Après Nos années sauvages, Wong Kar-Wai retourne dans le Hong Kong des années 60 avec In the Mood for Love. J’en attendais beaucoup de cette œuvre. Après avoir pris une énorme claque avec Chungking Express et, à peu de chose près, la même avec les Anges Déchus, j’avais mis la barre très haute pour ce In the Mood for Love, considéré par beaucoup comme son chef d’œuvre ultime.
Et bien que je continue à préférer les 2 œuvres cités au-dessus (notamment pour leurs ambiances 90s et leurs folies dans la mise en scène), In the Mood for Love est une énorme réussite, misant quasiment tout sur la forme.
La grande réussite vient de la façon dont l'histoire est mise en scène. Les plans séquences souvent ralentie, posséde une grande variété de couleurs vives et ternes, le placement / mouvement / cadrage non conventionnel du travail de la caméra, et cette musique douloureuse jouée en boucle font de In the Mood for Love une grande prouesse technique.

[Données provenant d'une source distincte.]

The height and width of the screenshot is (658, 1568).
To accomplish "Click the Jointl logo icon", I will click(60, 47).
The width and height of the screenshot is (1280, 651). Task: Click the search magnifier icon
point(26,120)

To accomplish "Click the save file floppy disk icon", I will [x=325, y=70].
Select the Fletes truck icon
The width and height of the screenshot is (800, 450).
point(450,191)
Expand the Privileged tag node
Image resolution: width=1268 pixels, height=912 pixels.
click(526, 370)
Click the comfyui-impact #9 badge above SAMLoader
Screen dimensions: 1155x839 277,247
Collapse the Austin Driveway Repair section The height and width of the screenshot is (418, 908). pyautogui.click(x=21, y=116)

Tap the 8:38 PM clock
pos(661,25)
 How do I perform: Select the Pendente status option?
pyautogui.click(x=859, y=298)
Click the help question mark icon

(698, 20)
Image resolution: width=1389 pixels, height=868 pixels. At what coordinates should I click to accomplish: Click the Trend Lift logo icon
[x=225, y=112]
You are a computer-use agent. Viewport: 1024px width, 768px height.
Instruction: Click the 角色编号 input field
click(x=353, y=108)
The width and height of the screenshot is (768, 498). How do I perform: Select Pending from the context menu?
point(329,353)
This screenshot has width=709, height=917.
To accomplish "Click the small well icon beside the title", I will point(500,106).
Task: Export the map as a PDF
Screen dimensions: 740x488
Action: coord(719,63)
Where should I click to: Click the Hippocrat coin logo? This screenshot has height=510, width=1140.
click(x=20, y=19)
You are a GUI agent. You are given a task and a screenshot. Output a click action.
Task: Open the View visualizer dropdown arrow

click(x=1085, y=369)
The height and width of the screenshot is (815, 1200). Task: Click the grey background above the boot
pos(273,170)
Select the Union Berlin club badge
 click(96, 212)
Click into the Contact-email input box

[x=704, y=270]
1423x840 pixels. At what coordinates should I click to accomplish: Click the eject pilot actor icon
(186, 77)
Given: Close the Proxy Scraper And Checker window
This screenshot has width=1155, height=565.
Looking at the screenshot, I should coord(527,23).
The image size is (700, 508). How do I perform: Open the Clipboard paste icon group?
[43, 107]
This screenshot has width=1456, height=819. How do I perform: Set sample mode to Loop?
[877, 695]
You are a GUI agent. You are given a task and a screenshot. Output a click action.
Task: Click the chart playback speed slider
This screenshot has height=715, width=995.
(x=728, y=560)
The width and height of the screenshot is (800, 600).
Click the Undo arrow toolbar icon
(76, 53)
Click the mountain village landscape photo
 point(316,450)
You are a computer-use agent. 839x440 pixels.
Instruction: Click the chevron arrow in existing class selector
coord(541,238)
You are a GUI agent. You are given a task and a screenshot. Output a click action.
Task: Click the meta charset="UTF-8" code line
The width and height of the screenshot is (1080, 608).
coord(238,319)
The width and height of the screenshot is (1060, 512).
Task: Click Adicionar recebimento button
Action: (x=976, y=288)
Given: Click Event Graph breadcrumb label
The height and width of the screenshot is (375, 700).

Et puis il y a le minimalisme qui imprègne tout le film. Le dialogue est rare et contourne généralement la question. L'amour ne s'adresse qu'une ou deux fois directement, mais il est toujours là, s'attardant dans l'ombre, recroquevillé sous une terrasse alors que les pluies font rage au-delà.
L'histoire est si simple avec sa prémisse de deux voisins qui sont réunis, en raison de l'infidélité de leurs conjoints invisibles qui ont une liaison l'un avec l'autre. Ce qui le rend si unique, c'est qu'au lieu que Mme Chan et M. Chow l'utilisent pour épanouir leur propre amour, ils se polarisent à la place dans cet état de victimisation, en jouant le rôle de nombreuses situations en agissant comme partenaire infidèle l'un de l'autre.
Il y aura des moments où vous penserez enfin qu'il y a un certain soulagement à ce que Mme Chan puisse s'entendre avec son mari, mais soudain, nous réalisons qu'elle joue toujours à ce même jeu de torture avec Chow. Alors que les deux tombent amoureux l'un de l'autre, ils sont terrifiés par le tabou de leur amour dans le cadre de cet immeuble des années 60 à Hong Kong.
Vos vies se sont entrelacées en devenant victimes d'adultère et de l'emprise consécutive du chagrin. Vous êtes désespérément seul, ensemble. Les promenades solitaires dans les ruelles de nuit envahissent votre être même, la caméra vous espionne dans les passages, les couloirs et dans les pièces de la même manière que vos voisins et collègues parlent de vous. Les sentiments sont refoulés jusqu'à ce que votre cœur ne puisse plus supporter de le faire. Vous êtes obligé de fuir pour survivre…
C’est à la fois triste mais également beau, très beau même. La photo, le jeu des acteurs, leurs regards, les silences, les parties de mah-jong des voisins, les murs délavés, les pluies tropicales, les bureaux, les bruits des machines à écrire… Une époque qui passe pour devenir qu’un souvenir, des regrets qui s’accumulent et la cité d’Angkor qui scelle le tout.
Le film forme un ensemble qui ne peut être séparé sans perdre le fil si subtil et insaisissable de cette rêverie dans le monde des regrets.